**PASSAGE GIVEN:**
========

Gemfury

thinkdataworks / tdw-catalog python

Repository URL to install this package:
Details
tdw-catalog / tdw_catalog / export.py
from typing import BinaryIO, Dict, List, Optional, Type
from datetime import date, datetime
from tdw_catalog.query import QueryCursor

from tdw_catalog.utils import _ExportFormat, _download_export, _parse_timestamp


class _Export(dict):
    query: str
    _format: _ExportFormat
    created_at: datetime
    started_at: datetime
    finished_at: datetime
    url: str

    def __getattr__(self, attr):
        return self[attr]


class CSVExport(_Export):
    """
    :class:`.CSVExport` represents a signed download URL pointing to
    the CSV-formatted result of a :class:`.Dataset` ``export_csv()``
    operation, alongside metadata concerning the exported data.

    This class is deliberately formatted for use with pandas'
    ``read_csv`` function, as follows:
    ``e1 = await dataset.export_csv()`` and ``df = pd.read_csv(e1.url, **e1)``

    Attributes
    __________
    query: str
        The query statement which was used to create the :class:`.Export`
    created_at: datetime
        The time this :class:`.Export` was originally created
    started_at: datetime
        The time this :class:`.Export` was started
    finished_at: datetime
        The time this :class:`.Export` was completed
    url: str
        The CSV-formatted export results can be downloaded via this signed URL
    dtype : Dict[str, Type]
        Metadata describing the schema of the exported data
    parse_dates: List[str]
        A list of columns within ``dtype`` that should be interpreted as dates
    true_values : List[str]
        A list of values to interpret as "truthy"

========

**INFORMATION SUPPLIED:**
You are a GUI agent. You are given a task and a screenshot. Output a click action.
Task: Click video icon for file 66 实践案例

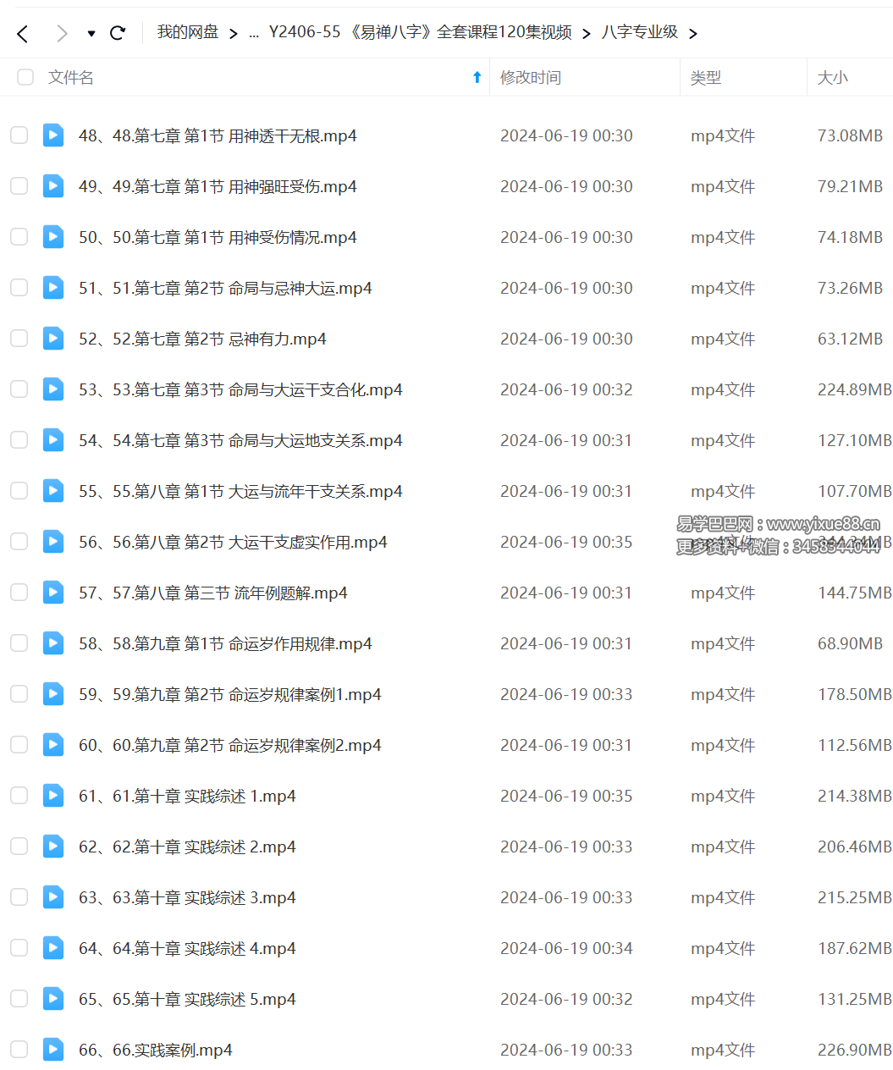click(x=53, y=1050)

========

**DO THIS:**
In the export.py source, list every attribute declared with a type annotation directly in the body of the _Export class. The listing is not needed for what follows.

**OUTPUT:**
query, _format, created_at, started_at, finished_at, url